Sustituye "Italia" por "España" en el fragmento del texto sobre Kobe Bryant que va desde "Kobe Bryant, una" hasta "un anotador mortífero.". Escribe el fragmento completo con ese cambio.

Texto citado:
----
Kobe Bryant, una máquina de hacer puntos, debe su nombre al hecho de que sus padres le concibieron en la ciudad japonesa del mismo nombre. Su padre Joe Bryant jugó en Europa hace muchos años, concretamente en Italia. El alero de los Lakers es, por tanto, un hombre peculiar dentro del baloncesto estadounidense por algo más que por ser un anotador mortífero.

Ha recibido una formación distinta a la de sus compañeros de selección. Es una persona con una educación que le hace sensible a ciertos aspectos de la vida y de la cultura que, para muchos de los internacionales norteamericanos, crecidos en los playgrounds (canchas callejeras) y, en algunos casos, enrolados en la NBA y convertidos en millonarios y famosos recién salidos del instituto, sin haber puesto un pie en una Universidad -como Lebron James-, son inapreciables. Sabe que el mundo es mucho más que unas gruesas cadenas de oro colgadas del cuello, un buen equipo de música en el interior de un potente automóvil y unos llamativos tatuajes. Y sabe que los Estados Unidos no deberían permitirse un nuevo fiasco internacional al estilo de los cosechados en el Mundial de Indianápolis 2002 -sexta posición-, en Atenas 2004 -tercera plaza- y en Mundial de Japón 2006 -medalla de bronce-, resultados que han destruido el mito de la supremacía americana en el baloncesto.
----
Material:
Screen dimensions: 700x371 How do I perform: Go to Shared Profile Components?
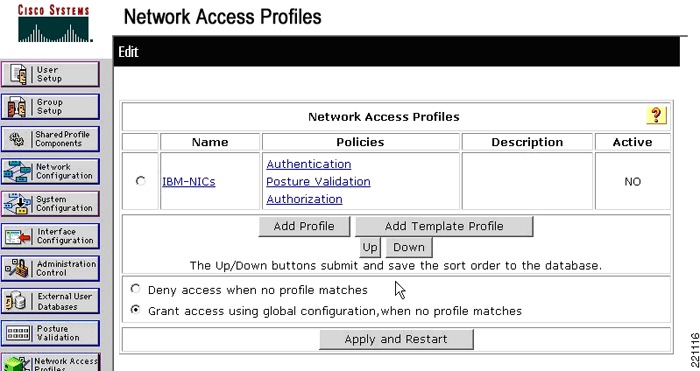point(50,139)
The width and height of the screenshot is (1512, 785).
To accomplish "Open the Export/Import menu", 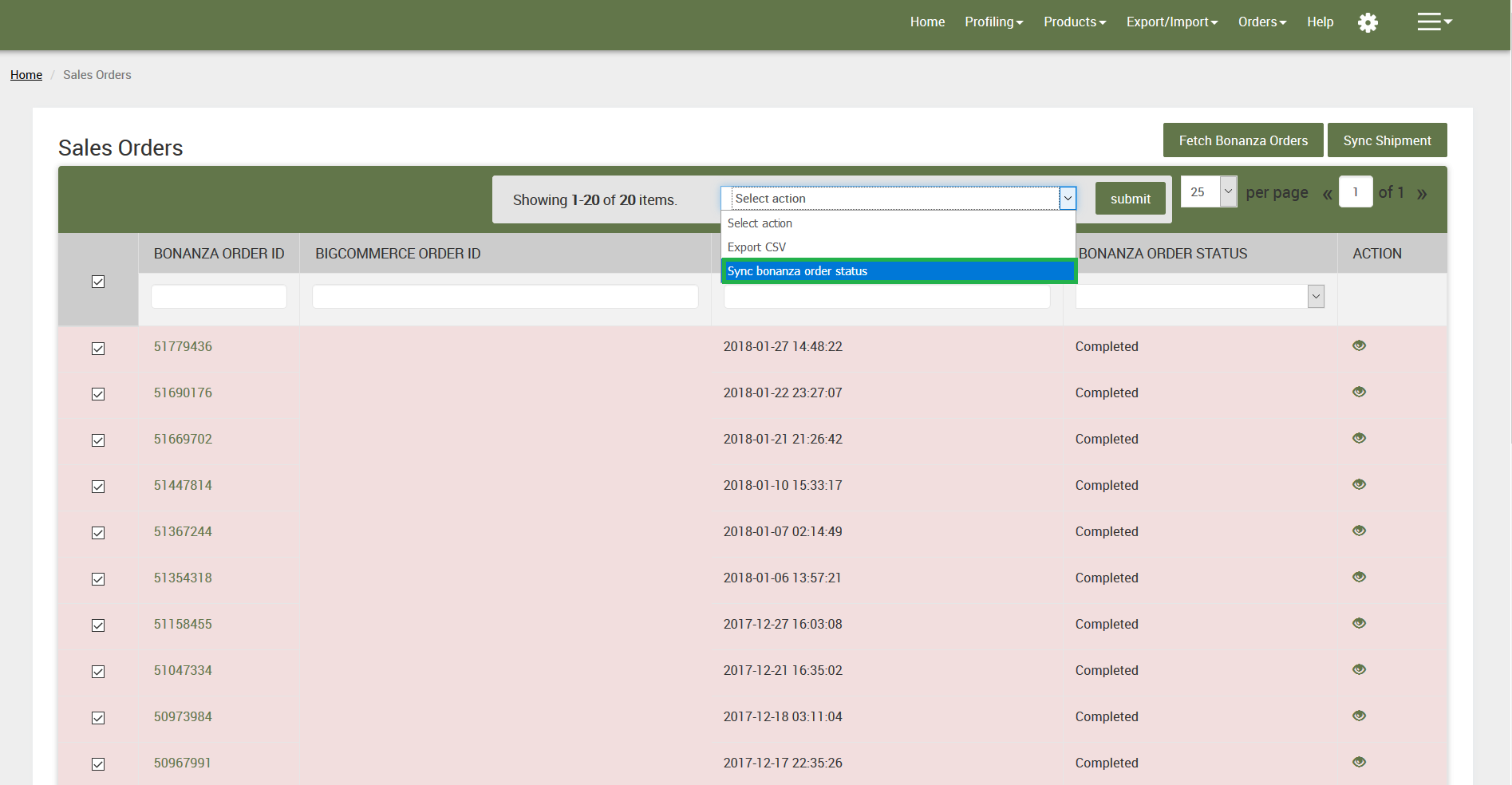I will [1171, 22].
----
Respuesta del ejercicio:
Kobe Bryant, una máquina de hacer puntos, debe su nombre al hecho de que sus padres le concibieron en la ciudad japonesa del mismo nombre. Su padre Joe Bryant jugó en Europa hace muchos años, concretamente en España. El alero de los Lakers es, por tanto, un hombre peculiar dentro del baloncesto estadounidense por algo más que por ser un anotador mortífero.